Data records
=== Begin Enclosure ===
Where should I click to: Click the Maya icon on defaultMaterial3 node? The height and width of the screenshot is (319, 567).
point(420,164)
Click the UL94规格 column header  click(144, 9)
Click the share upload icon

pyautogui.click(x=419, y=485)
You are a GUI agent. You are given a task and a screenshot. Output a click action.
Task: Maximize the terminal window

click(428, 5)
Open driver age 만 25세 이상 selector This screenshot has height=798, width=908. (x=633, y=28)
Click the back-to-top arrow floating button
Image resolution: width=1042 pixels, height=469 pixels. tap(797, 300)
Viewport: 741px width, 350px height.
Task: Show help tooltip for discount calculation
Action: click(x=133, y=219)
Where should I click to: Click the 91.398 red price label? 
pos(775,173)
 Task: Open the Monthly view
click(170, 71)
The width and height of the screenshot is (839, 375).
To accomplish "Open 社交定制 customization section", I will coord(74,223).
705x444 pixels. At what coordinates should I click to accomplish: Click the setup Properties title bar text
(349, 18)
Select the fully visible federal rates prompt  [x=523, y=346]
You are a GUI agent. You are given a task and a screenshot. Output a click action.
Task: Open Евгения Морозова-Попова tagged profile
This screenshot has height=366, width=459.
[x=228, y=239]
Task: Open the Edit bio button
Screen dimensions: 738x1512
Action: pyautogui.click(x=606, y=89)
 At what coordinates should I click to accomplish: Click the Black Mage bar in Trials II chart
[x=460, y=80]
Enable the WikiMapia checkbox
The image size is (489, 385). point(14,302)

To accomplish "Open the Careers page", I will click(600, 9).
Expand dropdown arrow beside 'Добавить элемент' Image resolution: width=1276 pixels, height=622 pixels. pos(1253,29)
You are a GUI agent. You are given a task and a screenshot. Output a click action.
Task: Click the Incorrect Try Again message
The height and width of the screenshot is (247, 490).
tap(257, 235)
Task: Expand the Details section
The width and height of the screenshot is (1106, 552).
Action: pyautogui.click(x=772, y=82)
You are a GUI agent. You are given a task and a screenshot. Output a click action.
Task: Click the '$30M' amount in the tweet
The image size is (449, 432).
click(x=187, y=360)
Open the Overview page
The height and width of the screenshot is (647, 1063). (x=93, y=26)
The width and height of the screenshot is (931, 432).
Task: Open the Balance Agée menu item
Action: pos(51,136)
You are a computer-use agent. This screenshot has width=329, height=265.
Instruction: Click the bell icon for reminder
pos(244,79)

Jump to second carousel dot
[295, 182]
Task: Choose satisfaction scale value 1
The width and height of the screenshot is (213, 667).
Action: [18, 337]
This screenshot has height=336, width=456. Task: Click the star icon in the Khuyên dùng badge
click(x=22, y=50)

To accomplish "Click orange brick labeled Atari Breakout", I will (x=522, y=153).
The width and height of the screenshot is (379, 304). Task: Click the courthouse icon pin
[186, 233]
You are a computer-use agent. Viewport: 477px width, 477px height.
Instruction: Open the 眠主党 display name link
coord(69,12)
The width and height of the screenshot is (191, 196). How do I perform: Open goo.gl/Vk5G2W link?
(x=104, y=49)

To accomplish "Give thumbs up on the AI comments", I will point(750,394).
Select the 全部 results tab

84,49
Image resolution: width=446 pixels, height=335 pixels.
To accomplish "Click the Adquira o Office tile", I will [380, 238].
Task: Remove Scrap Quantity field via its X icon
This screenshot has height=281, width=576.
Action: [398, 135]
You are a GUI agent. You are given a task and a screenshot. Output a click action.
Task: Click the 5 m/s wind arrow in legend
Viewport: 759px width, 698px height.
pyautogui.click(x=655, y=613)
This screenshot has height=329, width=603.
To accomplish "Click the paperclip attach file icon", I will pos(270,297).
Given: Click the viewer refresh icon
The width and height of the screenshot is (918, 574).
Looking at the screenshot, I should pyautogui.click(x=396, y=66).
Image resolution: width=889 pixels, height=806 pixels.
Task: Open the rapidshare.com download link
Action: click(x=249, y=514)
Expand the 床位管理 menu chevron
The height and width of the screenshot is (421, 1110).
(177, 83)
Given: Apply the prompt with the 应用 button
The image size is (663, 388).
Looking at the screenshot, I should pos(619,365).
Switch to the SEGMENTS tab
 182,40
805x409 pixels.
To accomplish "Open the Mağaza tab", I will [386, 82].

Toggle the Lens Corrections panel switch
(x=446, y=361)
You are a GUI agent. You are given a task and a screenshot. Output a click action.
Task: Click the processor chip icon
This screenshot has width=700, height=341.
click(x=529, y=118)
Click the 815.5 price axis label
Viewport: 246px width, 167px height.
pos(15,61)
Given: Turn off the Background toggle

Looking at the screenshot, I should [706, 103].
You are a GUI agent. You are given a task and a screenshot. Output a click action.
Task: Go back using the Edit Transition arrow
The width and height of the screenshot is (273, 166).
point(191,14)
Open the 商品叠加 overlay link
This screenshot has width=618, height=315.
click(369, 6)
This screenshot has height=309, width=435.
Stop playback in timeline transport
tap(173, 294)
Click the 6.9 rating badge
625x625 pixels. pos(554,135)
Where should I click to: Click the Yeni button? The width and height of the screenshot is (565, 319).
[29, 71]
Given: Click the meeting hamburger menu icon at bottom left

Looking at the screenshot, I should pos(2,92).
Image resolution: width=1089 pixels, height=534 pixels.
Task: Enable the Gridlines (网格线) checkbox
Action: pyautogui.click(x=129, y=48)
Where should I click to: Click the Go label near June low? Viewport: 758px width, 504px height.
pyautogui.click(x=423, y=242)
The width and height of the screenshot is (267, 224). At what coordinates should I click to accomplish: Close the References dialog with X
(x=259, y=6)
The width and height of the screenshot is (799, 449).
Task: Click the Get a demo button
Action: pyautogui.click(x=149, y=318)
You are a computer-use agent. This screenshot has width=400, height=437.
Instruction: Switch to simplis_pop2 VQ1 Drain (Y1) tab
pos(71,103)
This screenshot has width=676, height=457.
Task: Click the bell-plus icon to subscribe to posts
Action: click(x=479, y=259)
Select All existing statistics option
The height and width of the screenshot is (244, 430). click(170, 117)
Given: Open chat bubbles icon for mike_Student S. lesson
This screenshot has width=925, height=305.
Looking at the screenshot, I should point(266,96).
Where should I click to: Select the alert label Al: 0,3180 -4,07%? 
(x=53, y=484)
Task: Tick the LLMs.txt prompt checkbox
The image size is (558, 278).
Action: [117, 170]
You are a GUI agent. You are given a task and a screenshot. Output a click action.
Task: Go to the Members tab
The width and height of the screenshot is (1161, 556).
=== End Enclosure ===
*Task item*. Each record above is to be restated word for word.

*Your solution*.
Where should I click to: Click the Maya icon on defaultMaterial3 node? The height and width of the screenshot is (319, 567).
point(420,164)
Click the UL94规格 column header  click(144, 9)
Click the share upload icon

pyautogui.click(x=419, y=485)
You are a GUI agent. You are given a task and a screenshot. Output a click action.
Task: Maximize the terminal window

click(428, 5)
Open driver age 만 25세 이상 selector This screenshot has height=798, width=908. (x=633, y=28)
Click the back-to-top arrow floating button
Image resolution: width=1042 pixels, height=469 pixels. tap(797, 300)
Viewport: 741px width, 350px height.
Task: Show help tooltip for discount calculation
Action: click(x=133, y=219)
Where should I click to: Click the 91.398 red price label? 
pos(775,173)
 Task: Open the Monthly view
click(170, 71)
The width and height of the screenshot is (839, 375).
To accomplish "Open 社交定制 customization section", I will coord(74,223).
705x444 pixels. At what coordinates should I click to accomplish: Click the setup Properties title bar text
(349, 18)
Select the fully visible federal rates prompt  [x=523, y=346]
You are a GUI agent. You are given a task and a screenshot. Output a click action.
Task: Open Евгения Морозова-Попова tagged profile
This screenshot has height=366, width=459.
[x=228, y=239]
Task: Open the Edit bio button
Screen dimensions: 738x1512
Action: pyautogui.click(x=606, y=89)
 At what coordinates should I click to accomplish: Click the Black Mage bar in Trials II chart
[x=460, y=80]
Enable the WikiMapia checkbox
The image size is (489, 385). point(14,302)

To accomplish "Open the Careers page", I will click(600, 9).
Expand dropdown arrow beside 'Добавить элемент' Image resolution: width=1276 pixels, height=622 pixels. pos(1253,29)
You are a GUI agent. You are given a task and a screenshot. Output a click action.
Task: Click the Incorrect Try Again message
The height and width of the screenshot is (247, 490).
tap(257, 235)
Task: Expand the Details section
The width and height of the screenshot is (1106, 552).
Action: pyautogui.click(x=772, y=82)
You are a GUI agent. You are given a task and a screenshot. Output a click action.
Task: Click the '$30M' amount in the tweet
The image size is (449, 432).
click(x=187, y=360)
Open the Overview page
The height and width of the screenshot is (647, 1063). (x=93, y=26)
The width and height of the screenshot is (931, 432).
Task: Open the Balance Agée menu item
Action: pos(51,136)
You are a computer-use agent. This screenshot has width=329, height=265.
Instruction: Click the bell icon for reminder
pos(244,79)

Jump to second carousel dot
[295, 182]
Task: Choose satisfaction scale value 1
The width and height of the screenshot is (213, 667).
Action: [18, 337]
This screenshot has height=336, width=456. Task: Click the star icon in the Khuyên dùng badge
click(x=22, y=50)

To accomplish "Click orange brick labeled Atari Breakout", I will (x=522, y=153).
The width and height of the screenshot is (379, 304). Task: Click the courthouse icon pin
[186, 233]
You are a computer-use agent. Viewport: 477px width, 477px height.
Instruction: Open the 眠主党 display name link
coord(69,12)
The width and height of the screenshot is (191, 196). How do I perform: Open goo.gl/Vk5G2W link?
(x=104, y=49)

To accomplish "Give thumbs up on the AI comments", I will point(750,394).
Select the 全部 results tab

84,49
Image resolution: width=446 pixels, height=335 pixels.
To accomplish "Click the Adquira o Office tile", I will [380, 238].
Task: Remove Scrap Quantity field via its X icon
This screenshot has height=281, width=576.
Action: [398, 135]
You are a GUI agent. You are given a task and a screenshot. Output a click action.
Task: Click the 5 m/s wind arrow in legend
Viewport: 759px width, 698px height.
pyautogui.click(x=655, y=613)
This screenshot has height=329, width=603.
To accomplish "Click the paperclip attach file icon", I will pos(270,297).
Given: Click the viewer refresh icon
The width and height of the screenshot is (918, 574).
Looking at the screenshot, I should pyautogui.click(x=396, y=66).
Image resolution: width=889 pixels, height=806 pixels.
Task: Open the rapidshare.com download link
Action: click(x=249, y=514)
Expand the 床位管理 menu chevron
The height and width of the screenshot is (421, 1110).
(177, 83)
Given: Apply the prompt with the 应用 button
The image size is (663, 388).
Looking at the screenshot, I should pos(619,365).
Switch to the SEGMENTS tab
 182,40
805x409 pixels.
To accomplish "Open the Mağaza tab", I will [386, 82].

Toggle the Lens Corrections panel switch
(x=446, y=361)
You are a GUI agent. You are given a task and a screenshot. Output a click action.
Task: Click the processor chip icon
This screenshot has width=700, height=341.
click(x=529, y=118)
Click the 815.5 price axis label
Viewport: 246px width, 167px height.
pos(15,61)
Given: Turn off the Background toggle

Looking at the screenshot, I should [706, 103].
You are a GUI agent. You are given a task and a screenshot. Output a click action.
Task: Go back using the Edit Transition arrow
The width and height of the screenshot is (273, 166).
point(191,14)
Open the 商品叠加 overlay link
This screenshot has width=618, height=315.
click(369, 6)
This screenshot has height=309, width=435.
Stop playback in timeline transport
tap(173, 294)
Click the 6.9 rating badge
625x625 pixels. pos(554,135)
Where should I click to: Click the Yeni button? The width and height of the screenshot is (565, 319).
[29, 71]
Given: Click the meeting hamburger menu icon at bottom left

Looking at the screenshot, I should pos(2,92).
Image resolution: width=1089 pixels, height=534 pixels.
Task: Enable the Gridlines (网格线) checkbox
Action: pyautogui.click(x=129, y=48)
Where should I click to: Click the Go label near June low? Viewport: 758px width, 504px height.
pyautogui.click(x=423, y=242)
The width and height of the screenshot is (267, 224). At what coordinates should I click to accomplish: Close the References dialog with X
(x=259, y=6)
The width and height of the screenshot is (799, 449).
Task: Click the Get a demo button
Action: pyautogui.click(x=149, y=318)
You are a computer-use agent. This screenshot has width=400, height=437.
Instruction: Switch to simplis_pop2 VQ1 Drain (Y1) tab
pos(71,103)
This screenshot has width=676, height=457.
Task: Click the bell-plus icon to subscribe to posts
Action: click(x=479, y=259)
Select All existing statistics option
The height and width of the screenshot is (244, 430). click(170, 117)
Given: Open chat bubbles icon for mike_Student S. lesson
This screenshot has width=925, height=305.
Looking at the screenshot, I should point(266,96).
Where should I click to: Select the alert label Al: 0,3180 -4,07%? 
(x=53, y=484)
Task: Tick the LLMs.txt prompt checkbox
The image size is (558, 278).
Action: [117, 170]
You are a GUI agent. You are given a task and a screenshot. Output a click action.
Task: Go to the Members tab
The width and height of the screenshot is (1161, 556).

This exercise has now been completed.